Using the metaphor of a jigsaw puzzle from the previous blog, we inferred the necessity of technology to tame the complexity of a system that is in a state of constant change but which nevertheless must be managed and guided such that it meets key objectives at the individual and enterprise level. The major problem is that jigsaws never come with instructions on how to build order out of chaos – and the individual approach is usually random, based on trial and error!
With any project, be it building a house or fixing a washing machine, a manual is essential. To have any chance of arriving at a destination when setting out into unknown territory, it is wise to have a plan or a map. Without these instructions one can lose track or get completely lost. In the enterprise, when teams lose the focus of project objectives, this translates as financial loss or project failure.

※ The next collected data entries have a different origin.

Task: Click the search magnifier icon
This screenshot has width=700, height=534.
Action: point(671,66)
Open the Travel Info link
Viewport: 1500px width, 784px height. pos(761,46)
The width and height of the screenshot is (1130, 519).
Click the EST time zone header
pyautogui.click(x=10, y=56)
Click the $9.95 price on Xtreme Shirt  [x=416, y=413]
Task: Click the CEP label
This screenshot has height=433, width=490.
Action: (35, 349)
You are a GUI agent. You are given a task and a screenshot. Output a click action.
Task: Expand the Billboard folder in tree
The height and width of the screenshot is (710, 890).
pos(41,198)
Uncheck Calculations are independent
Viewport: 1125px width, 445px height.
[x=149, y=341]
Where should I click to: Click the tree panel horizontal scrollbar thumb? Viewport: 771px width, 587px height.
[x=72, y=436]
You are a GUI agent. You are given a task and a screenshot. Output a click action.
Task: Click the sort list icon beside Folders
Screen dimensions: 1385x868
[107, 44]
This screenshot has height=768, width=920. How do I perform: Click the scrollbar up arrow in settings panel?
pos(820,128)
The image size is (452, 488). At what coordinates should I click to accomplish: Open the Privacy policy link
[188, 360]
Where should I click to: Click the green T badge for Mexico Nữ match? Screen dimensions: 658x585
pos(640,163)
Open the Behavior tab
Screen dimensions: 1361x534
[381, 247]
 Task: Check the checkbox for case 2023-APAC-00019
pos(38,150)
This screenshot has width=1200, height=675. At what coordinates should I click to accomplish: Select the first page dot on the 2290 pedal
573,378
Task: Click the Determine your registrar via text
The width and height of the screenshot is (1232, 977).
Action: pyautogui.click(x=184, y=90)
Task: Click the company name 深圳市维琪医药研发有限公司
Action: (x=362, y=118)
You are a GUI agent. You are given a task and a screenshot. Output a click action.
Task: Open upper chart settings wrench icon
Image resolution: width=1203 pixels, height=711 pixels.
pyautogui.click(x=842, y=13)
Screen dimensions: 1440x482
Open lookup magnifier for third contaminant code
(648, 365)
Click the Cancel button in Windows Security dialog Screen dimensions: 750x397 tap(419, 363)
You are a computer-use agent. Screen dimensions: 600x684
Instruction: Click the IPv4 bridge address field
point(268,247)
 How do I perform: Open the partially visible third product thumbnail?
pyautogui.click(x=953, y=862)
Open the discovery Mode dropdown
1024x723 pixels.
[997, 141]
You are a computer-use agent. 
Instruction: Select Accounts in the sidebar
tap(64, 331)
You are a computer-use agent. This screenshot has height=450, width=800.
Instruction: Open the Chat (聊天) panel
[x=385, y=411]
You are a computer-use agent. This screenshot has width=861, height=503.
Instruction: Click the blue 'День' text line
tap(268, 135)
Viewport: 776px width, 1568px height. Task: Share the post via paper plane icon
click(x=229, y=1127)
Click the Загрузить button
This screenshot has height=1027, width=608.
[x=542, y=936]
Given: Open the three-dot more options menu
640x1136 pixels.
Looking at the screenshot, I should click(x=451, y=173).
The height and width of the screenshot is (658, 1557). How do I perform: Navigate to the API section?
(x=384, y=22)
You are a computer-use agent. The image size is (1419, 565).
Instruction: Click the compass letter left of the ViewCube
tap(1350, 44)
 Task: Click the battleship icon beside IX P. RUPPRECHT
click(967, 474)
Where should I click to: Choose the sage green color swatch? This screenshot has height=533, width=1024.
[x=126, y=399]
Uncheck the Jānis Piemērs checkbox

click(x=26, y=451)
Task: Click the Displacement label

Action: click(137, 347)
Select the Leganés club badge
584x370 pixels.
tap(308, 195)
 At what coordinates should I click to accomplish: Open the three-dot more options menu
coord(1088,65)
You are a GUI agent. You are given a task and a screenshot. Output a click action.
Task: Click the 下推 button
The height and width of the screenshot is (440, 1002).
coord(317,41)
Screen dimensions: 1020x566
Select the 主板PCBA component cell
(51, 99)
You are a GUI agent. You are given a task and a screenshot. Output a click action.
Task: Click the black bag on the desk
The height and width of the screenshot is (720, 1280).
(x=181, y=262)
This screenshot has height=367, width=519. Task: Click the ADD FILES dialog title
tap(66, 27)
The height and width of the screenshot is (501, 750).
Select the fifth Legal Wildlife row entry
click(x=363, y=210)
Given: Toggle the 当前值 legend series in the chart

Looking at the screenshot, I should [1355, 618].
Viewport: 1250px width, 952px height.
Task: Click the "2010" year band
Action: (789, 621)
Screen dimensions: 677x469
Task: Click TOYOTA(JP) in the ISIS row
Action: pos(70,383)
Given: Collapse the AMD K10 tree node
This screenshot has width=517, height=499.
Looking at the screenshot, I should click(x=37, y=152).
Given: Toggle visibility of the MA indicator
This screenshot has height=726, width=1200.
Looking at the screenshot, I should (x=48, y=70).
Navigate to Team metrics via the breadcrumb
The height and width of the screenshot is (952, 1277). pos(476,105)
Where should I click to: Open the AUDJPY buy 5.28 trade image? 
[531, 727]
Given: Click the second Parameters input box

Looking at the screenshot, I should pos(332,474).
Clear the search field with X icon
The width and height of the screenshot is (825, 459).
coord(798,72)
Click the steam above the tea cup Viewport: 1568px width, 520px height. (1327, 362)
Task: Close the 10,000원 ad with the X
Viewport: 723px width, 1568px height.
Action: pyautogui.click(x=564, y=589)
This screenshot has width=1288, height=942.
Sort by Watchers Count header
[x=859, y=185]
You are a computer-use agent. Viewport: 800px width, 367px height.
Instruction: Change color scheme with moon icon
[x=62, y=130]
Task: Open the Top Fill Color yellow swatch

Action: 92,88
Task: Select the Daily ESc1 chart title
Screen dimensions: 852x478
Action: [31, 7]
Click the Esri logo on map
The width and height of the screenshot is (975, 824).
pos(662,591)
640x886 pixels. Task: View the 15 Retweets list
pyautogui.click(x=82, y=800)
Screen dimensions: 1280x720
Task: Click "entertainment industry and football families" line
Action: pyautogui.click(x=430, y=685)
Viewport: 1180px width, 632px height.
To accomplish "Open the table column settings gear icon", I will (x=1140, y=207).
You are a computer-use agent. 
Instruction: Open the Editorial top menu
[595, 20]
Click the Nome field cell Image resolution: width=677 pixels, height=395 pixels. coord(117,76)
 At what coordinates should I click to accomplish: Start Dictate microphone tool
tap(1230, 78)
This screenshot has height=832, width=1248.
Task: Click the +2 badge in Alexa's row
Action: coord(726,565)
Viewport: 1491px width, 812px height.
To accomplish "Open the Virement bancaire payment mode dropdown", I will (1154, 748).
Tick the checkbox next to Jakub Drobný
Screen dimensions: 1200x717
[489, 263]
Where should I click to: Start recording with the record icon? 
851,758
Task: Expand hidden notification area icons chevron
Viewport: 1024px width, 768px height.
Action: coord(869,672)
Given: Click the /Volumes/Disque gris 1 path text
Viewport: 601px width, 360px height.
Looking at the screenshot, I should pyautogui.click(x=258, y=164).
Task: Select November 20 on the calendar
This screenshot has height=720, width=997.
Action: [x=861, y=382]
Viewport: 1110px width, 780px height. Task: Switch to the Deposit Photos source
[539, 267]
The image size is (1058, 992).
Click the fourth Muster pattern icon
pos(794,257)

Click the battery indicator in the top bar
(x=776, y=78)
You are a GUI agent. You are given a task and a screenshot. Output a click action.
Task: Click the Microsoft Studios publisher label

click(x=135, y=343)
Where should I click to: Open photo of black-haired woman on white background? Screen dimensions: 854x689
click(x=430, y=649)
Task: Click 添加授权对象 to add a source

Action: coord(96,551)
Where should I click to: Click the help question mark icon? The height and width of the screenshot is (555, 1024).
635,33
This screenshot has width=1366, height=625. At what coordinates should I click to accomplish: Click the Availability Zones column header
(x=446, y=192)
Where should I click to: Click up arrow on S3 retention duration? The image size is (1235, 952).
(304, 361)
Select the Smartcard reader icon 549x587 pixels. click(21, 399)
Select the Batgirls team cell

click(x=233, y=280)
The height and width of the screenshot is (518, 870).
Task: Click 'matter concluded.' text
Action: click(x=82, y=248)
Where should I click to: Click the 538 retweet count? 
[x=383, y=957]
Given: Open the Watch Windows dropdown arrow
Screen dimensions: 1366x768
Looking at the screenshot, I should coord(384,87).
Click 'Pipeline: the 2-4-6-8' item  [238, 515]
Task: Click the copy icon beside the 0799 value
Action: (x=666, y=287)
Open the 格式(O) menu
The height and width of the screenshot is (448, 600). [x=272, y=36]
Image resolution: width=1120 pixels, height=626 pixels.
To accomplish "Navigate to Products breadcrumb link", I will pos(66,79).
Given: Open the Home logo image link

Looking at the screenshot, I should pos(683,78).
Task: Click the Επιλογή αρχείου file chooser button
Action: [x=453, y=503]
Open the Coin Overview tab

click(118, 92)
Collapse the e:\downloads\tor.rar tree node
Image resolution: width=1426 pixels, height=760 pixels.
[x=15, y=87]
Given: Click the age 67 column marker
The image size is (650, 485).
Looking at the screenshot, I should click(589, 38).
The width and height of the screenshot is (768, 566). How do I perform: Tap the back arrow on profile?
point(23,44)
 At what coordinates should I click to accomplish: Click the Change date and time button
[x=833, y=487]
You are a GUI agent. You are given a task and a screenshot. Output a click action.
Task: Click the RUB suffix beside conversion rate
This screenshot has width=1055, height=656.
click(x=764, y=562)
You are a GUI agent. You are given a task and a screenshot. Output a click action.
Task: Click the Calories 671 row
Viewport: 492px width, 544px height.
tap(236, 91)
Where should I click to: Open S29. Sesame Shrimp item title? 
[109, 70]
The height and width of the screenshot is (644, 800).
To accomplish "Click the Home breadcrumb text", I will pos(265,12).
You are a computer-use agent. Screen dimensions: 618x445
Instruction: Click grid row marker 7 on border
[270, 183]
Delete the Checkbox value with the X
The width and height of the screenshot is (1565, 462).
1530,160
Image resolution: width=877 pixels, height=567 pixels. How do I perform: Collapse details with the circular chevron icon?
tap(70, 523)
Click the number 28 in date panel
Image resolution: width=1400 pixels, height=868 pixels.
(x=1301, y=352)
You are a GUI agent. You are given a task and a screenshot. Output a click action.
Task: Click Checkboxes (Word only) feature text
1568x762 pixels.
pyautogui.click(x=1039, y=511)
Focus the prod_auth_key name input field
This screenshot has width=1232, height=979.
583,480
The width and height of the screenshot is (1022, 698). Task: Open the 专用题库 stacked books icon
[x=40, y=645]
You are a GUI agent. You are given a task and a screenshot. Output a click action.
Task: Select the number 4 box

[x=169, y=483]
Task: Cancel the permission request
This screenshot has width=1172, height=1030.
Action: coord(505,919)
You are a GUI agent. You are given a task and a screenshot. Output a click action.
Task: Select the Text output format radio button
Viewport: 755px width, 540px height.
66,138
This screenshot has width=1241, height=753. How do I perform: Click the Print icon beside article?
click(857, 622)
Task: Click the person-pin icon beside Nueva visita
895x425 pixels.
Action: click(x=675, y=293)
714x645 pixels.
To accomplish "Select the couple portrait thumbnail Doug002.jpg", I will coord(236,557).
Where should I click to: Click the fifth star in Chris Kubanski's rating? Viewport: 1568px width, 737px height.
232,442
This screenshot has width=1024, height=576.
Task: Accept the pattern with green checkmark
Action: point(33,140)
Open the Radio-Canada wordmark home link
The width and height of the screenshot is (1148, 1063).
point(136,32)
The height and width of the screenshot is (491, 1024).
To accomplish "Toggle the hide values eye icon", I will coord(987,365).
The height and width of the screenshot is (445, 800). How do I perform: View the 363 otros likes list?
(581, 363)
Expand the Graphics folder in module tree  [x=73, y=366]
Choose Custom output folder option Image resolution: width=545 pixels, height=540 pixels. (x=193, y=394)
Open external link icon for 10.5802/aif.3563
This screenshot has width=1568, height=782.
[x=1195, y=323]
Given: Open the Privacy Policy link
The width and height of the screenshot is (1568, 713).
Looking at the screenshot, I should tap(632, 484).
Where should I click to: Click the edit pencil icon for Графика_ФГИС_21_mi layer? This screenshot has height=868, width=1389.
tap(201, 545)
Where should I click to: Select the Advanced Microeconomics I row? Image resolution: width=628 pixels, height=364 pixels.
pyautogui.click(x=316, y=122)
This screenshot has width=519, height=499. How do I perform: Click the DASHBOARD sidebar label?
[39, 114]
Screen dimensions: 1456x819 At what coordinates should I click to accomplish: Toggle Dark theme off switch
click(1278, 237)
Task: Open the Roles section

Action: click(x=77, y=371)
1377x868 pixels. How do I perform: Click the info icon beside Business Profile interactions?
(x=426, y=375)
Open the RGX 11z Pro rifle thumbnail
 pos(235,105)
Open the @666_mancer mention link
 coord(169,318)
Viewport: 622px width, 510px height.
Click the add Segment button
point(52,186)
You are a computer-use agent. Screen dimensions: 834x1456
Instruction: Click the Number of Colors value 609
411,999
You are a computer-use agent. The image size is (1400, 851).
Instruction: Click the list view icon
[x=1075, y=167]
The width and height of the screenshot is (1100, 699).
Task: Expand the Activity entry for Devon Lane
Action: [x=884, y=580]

Similarly, a Use Case is a documented record that describes a procedure for interaction with a system and when these records are collectively available they stimulate discussion, which generates ideas for improvements and efficiencies. A Use Case approach forces the consideration of users and customers, which can help elicit feedback and create a dialog to help build better systems. The interaction or cooperation generated creates added value. These records provide transparency, agreement and shared awareness, acting as way markers in a broad landscape of procedures that are foreign to many, as individual knowledge is often siloed.
Although Use Cases are valuable and provide a positive return on investment in time and resources, their development is also takes time. For many different teams however, they lay a foundation for future reference. Enterprise Architect is an indispensable, time saving tool in the Use Case development process.
In mid 2013 Sparx Systems conducted a webinar showcasing model driven development of Use Cases. This informative session reviewed the rich features of Enterprise Architect that can assist in the key processes of analysis, development and testing, saving time while replacing random processes with best practice and creating consensus and clarity between stakeholders.